Sort of a bitter-sweet scenario - I think some were excited that Tcl could
have been out there more, in people’s face, but others think Tcl dodged a
bullet, as mass adoption would have laid a tough burden of backward
compatibility and a bit of ossification that the core team is happy to not
have mandated on them.

[0]
[https://books.google.ca/books?id=GQIMAgAAQBAJ&pg=PA4&lpg=PA4...](https://books.google.ca/books?id=GQIMAgAAQBAJ&pg=PA4&lpg=PA4&dq=%22tcl%22+web+browser+ncsa&source=bl&ots=P7j7qSO1FQ&sig=ACfU3U0mC1wybigQnPqzpl_FOByVZecLEw&hl=en&sa=X&ved=2ahUKEwi_lrbWyarnAhVaHDQIHQmYDGEQ6AEwAHoECAQQAQ#v=onepage&q=%22tcl%22%20web%20browser%20ncsa&f=false)

------
rakoo
A longer love letter from antirez (Salvatore Sanfilippo) to TCL:
[http://antirez.com/articoli/tclmisunderstood.html](http://antirez.com/articoli/tclmisunderstood.html)

------
PaulHoule
Tcl is very similar to LISP where the "list" is a delimiter-separated string
instead of the car-cdr thing.

It's a clever language but it has the kind of sloppiness that Python has for
better and for worse. In particular (in both languages) you can look up the
stack and see and influence more than most people think you should.

I've come to appreciate the module system in Javascript which is static enough
to allow tree shaking.

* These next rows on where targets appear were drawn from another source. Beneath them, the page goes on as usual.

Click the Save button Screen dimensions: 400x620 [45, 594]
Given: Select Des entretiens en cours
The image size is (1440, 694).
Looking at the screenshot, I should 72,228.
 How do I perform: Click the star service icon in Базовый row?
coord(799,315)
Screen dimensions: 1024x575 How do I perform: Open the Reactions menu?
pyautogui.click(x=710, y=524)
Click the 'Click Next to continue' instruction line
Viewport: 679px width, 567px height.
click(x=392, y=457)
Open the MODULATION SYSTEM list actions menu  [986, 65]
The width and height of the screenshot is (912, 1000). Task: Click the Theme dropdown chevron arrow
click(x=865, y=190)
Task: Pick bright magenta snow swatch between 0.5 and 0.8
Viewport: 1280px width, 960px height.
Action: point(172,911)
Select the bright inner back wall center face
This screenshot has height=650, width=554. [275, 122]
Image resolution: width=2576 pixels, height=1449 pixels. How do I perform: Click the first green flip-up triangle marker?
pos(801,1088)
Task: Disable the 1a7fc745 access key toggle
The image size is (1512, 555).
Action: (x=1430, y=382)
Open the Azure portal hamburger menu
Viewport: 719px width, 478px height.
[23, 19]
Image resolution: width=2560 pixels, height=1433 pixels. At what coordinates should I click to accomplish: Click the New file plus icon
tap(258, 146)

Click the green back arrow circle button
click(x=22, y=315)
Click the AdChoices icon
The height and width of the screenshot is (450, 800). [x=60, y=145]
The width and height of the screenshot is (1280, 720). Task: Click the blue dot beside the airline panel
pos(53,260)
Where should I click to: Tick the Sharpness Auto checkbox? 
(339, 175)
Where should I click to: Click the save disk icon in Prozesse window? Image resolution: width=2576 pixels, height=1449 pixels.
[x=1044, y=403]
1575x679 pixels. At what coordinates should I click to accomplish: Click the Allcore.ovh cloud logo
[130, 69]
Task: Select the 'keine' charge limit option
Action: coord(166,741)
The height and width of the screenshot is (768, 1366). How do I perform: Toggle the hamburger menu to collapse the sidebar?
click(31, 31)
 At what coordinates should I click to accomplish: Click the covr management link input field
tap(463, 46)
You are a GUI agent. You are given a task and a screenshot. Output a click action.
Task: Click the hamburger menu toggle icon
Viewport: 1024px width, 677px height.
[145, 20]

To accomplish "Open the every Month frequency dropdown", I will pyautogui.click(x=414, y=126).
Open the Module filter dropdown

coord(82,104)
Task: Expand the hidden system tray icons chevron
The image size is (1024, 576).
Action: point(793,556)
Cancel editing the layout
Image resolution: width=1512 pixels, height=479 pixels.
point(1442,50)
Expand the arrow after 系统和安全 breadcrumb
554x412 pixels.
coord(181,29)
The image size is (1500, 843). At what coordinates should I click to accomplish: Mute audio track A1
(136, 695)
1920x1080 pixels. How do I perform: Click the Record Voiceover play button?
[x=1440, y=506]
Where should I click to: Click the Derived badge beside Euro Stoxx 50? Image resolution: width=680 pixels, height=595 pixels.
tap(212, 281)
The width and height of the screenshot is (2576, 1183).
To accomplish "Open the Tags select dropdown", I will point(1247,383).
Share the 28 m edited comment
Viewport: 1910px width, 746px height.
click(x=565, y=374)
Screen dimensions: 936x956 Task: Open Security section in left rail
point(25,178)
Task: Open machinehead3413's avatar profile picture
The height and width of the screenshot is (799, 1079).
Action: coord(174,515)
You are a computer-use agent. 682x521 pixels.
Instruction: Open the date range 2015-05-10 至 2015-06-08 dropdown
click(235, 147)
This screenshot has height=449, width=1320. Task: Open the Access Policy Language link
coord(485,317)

You could not do that reliably for Tcl or Python -- you
can't even do it in Java because almost all Java code does something with
passing strings to the Classloader, even if it is just the standard library
looking things up in resource files.

Many people who like Tcl have moved on to Lua for various reasons.

------
ghettoimp
Not to be mean about it or anything, but I really dislike TCL.

Granted, you could do much worse. Unlike shell scripts you at least have
access to sensible data structures like lists, dictionaries, and so on. And
unlike shell scripts or Makefiles, you can actually handle spaces in your
data, so that's at least not horrible.

But when everything is a string, there is no type safety anywhere. So many
things that should just be compile errors blow up on you at run-time instead.
God help you if you're using code that other people are updating and silently
changing.

The syntax is also pretty annoying at times. For instance, you can use
unbalanced {} characters within comments, but not if those comments are within
a proc. You can nicely write long lists over many lines with {...}, but you
can't put comments in those.

Anyway, haters gonna hate. I hope other folks like it more than I do.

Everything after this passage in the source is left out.